Natraj Ram, Ph.D., and Alan Hunter, Ph.D., senior principal scientists in the downstream bioprocess R&D group at Pfizer (www.pfizer.com), in collaboration with Tim Pabst and Giorgio Carta from the University of Virginia, demonstrated that simple buffer systems can be used to create pH gradients on weak anion exchange resins for the scalable separation of protein isoforms.
Preparative-scale, high-resolution separation of protein isoforms can be used to generate material for characterization of impurities and to improve the homogeneity of a protein product. pH-based separation on ion-exchange resins takes advantage of the charge differences between protein isoforms, exploits positional or surface charges, and enables isolation of isoforms in their native state, according to Dr. Ram.
The researchers created an internal pH gradient by using appropriate buffer components and counter-ions that interact with the weak ion-exchange functional groups of the resin. The development of an internal pH gradient is based on more complicated theory and algorithms and a deeper understanding of ion equilibria than typical external salt gradients, but, according to Dr. Ram, “implementation could not be simpler,” and does not require complex proprietary buffer mixtures or equipment.
The Pfizer and University of Virginia group employed a convex hull algorithm to calculate the effective isotherm to enable calculation of pH transitions with complex buffer systems.

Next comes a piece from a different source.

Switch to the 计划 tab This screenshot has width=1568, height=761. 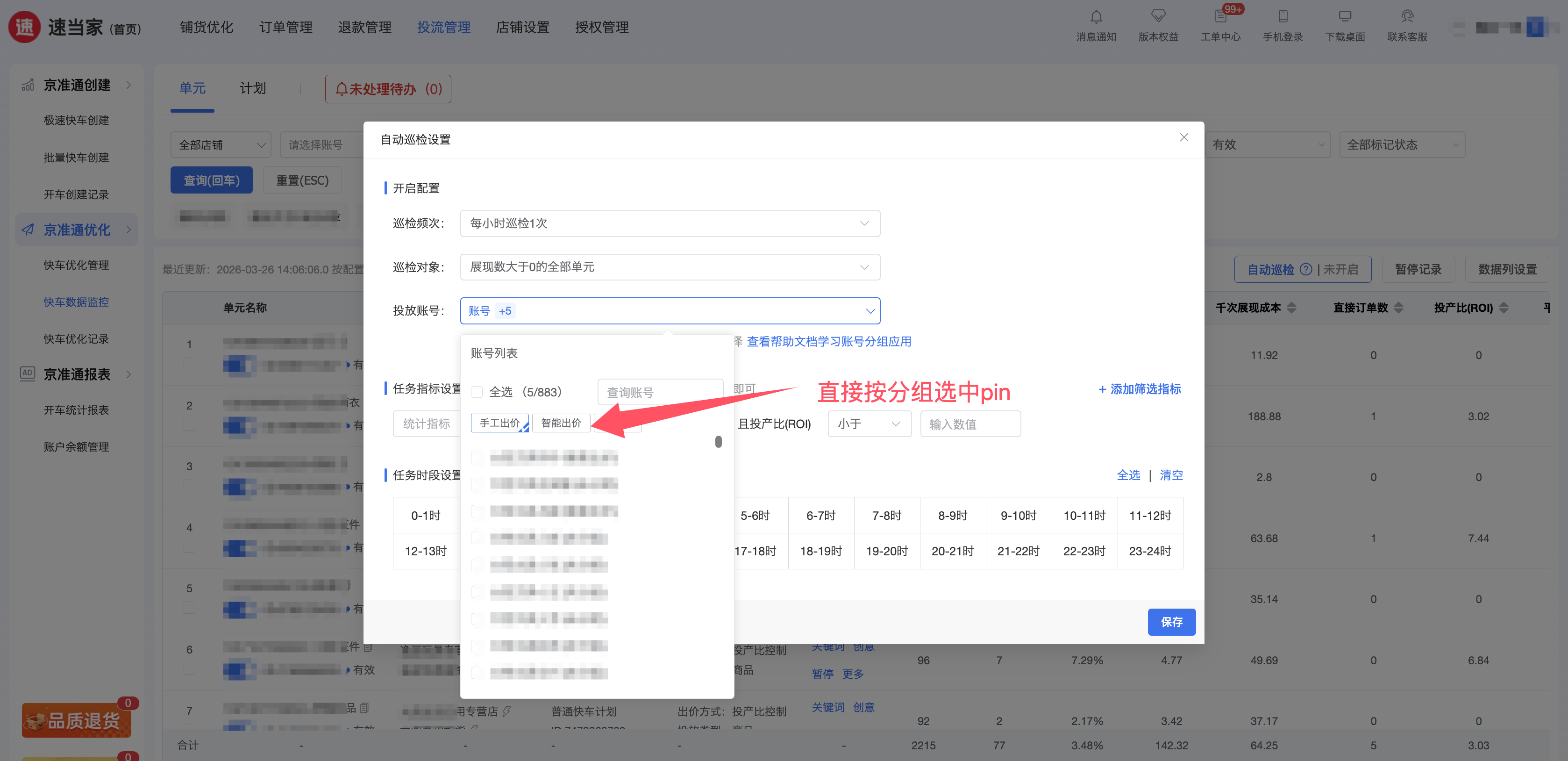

Automation of optimization algorithms allowed the group to explore a large parameter space and derive the optimal operating point.
The strategy for developing and optimizing pH elutions was based on understanding the chemistry of the functional groups on the resins through titrations, as well as the isoelectric point, binding, and elution properties of the protein.
The group chose a target pH gradient range and selected three buffers to obtain that range on several anion exchangers. They simulated the pH gradients for a range of pHs using different proportions of each buffering species, maintaining the total buffer concentration, and rated the gradients based on desired characteristics.
They were able to conclude from the simulations that single component buffer systems were adequate to produce highly resolving (shallow or gradually changing) pH gradients and confirmed this through experimentation.
The model protein used in these experiments was apo-transferrin, which is sialated and has several glycoforms with charge differences. The target separation pH range was from 7 to 5. The separations were performed on DEAE resins. The researchers concluded that concave (versus linear) pH gradients were optimal for high-resolution separations and offered the best combination of strong binding conditions and the most shallow elution conditions. These gradients are easy to achieve with internal gradients, as they are chemistry-based rather than mechanically produced.
Ion-exchange chromatography using internal pH gradients is a “scalable protein characterization tool that allows for purification of protein in quantities needed for analysis, characterization, and determination of biological activity,” said Dr. Hunter.
“We have demonstrated scale-up of the process to a 100-mL column, with 5 g/L loading capacity, which would be sufficient for enriching desired product variants,” added Dr. Ram.